━━ DATASET EXTRACT
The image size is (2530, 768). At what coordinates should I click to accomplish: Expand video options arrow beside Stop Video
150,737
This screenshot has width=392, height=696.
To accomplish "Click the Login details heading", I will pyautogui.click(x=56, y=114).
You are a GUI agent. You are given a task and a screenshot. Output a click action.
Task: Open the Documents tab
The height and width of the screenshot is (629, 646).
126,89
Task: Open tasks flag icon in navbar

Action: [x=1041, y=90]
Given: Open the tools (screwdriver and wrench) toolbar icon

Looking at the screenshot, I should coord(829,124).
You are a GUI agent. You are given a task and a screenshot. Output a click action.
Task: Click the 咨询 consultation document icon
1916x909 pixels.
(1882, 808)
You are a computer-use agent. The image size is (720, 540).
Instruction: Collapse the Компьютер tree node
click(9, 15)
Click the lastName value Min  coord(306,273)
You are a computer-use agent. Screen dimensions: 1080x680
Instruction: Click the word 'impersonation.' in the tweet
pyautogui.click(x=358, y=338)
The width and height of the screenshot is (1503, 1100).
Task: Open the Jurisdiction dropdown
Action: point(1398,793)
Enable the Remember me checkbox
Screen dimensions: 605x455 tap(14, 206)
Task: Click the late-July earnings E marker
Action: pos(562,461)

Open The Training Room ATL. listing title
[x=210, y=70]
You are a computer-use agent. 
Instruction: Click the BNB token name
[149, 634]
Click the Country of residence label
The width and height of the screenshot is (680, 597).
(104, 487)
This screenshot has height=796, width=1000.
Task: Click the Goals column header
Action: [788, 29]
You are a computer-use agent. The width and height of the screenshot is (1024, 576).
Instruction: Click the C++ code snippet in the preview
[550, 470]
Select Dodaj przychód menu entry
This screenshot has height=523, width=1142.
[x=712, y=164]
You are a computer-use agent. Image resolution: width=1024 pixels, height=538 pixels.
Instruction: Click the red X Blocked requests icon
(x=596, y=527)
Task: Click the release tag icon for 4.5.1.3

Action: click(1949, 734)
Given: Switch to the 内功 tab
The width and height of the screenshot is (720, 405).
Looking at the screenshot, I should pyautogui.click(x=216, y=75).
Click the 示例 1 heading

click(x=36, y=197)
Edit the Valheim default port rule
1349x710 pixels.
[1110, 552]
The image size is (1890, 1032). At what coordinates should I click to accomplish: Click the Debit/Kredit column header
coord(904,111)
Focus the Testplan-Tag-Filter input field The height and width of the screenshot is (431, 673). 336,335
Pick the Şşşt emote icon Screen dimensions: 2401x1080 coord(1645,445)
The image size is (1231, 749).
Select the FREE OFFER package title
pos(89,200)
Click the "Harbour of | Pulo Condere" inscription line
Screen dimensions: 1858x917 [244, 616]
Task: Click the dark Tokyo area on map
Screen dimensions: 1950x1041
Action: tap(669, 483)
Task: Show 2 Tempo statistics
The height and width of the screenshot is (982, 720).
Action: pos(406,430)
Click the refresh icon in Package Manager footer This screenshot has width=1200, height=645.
━━━━
WHAT THE TASK ASKS
Without leaving anything out, repeat every entry shown above.

ANSWER AREA
The image size is (2530, 768). At what coordinates should I click to accomplish: Expand video options arrow beside Stop Video
150,737
This screenshot has width=392, height=696.
To accomplish "Click the Login details heading", I will pyautogui.click(x=56, y=114).
You are a GUI agent. You are given a task and a screenshot. Output a click action.
Task: Open the Documents tab
The height and width of the screenshot is (629, 646).
126,89
Task: Open tasks flag icon in navbar

Action: [x=1041, y=90]
Given: Open the tools (screwdriver and wrench) toolbar icon

Looking at the screenshot, I should coord(829,124).
You are a GUI agent. You are given a task and a screenshot. Output a click action.
Task: Click the 咨询 consultation document icon
1916x909 pixels.
(1882, 808)
You are a computer-use agent. The image size is (720, 540).
Instruction: Collapse the Компьютер tree node
click(9, 15)
Click the lastName value Min  coord(306,273)
You are a computer-use agent. Screen dimensions: 1080x680
Instruction: Click the word 'impersonation.' in the tweet
pyautogui.click(x=358, y=338)
The width and height of the screenshot is (1503, 1100).
Task: Open the Jurisdiction dropdown
Action: point(1398,793)
Enable the Remember me checkbox
Screen dimensions: 605x455 tap(14, 206)
Task: Click the late-July earnings E marker
Action: pos(562,461)

Open The Training Room ATL. listing title
[x=210, y=70]
You are a computer-use agent. 
Instruction: Click the BNB token name
[149, 634]
Click the Country of residence label
The width and height of the screenshot is (680, 597).
(104, 487)
This screenshot has height=796, width=1000.
Task: Click the Goals column header
Action: [788, 29]
You are a computer-use agent. The width and height of the screenshot is (1024, 576).
Instruction: Click the C++ code snippet in the preview
[550, 470]
Select Dodaj przychód menu entry
This screenshot has height=523, width=1142.
[x=712, y=164]
You are a computer-use agent. Image resolution: width=1024 pixels, height=538 pixels.
Instruction: Click the red X Blocked requests icon
(x=596, y=527)
Task: Click the release tag icon for 4.5.1.3

Action: click(1949, 734)
Given: Switch to the 内功 tab
The width and height of the screenshot is (720, 405).
Looking at the screenshot, I should pyautogui.click(x=216, y=75).
Click the 示例 1 heading

click(x=36, y=197)
Edit the Valheim default port rule
1349x710 pixels.
[1110, 552]
The image size is (1890, 1032). At what coordinates should I click to accomplish: Click the Debit/Kredit column header
coord(904,111)
Focus the Testplan-Tag-Filter input field The height and width of the screenshot is (431, 673). 336,335
Pick the Şşşt emote icon Screen dimensions: 2401x1080 coord(1645,445)
The image size is (1231, 749).
Select the FREE OFFER package title
pos(89,200)
Click the "Harbour of | Pulo Condere" inscription line
Screen dimensions: 1858x917 [244, 616]
Task: Click the dark Tokyo area on map
Screen dimensions: 1950x1041
Action: tap(669, 483)
Task: Show 2 Tempo statistics
The height and width of the screenshot is (982, 720).
Action: pos(406,430)
Click the refresh icon in Package Manager footer This screenshot has width=1200, height=645.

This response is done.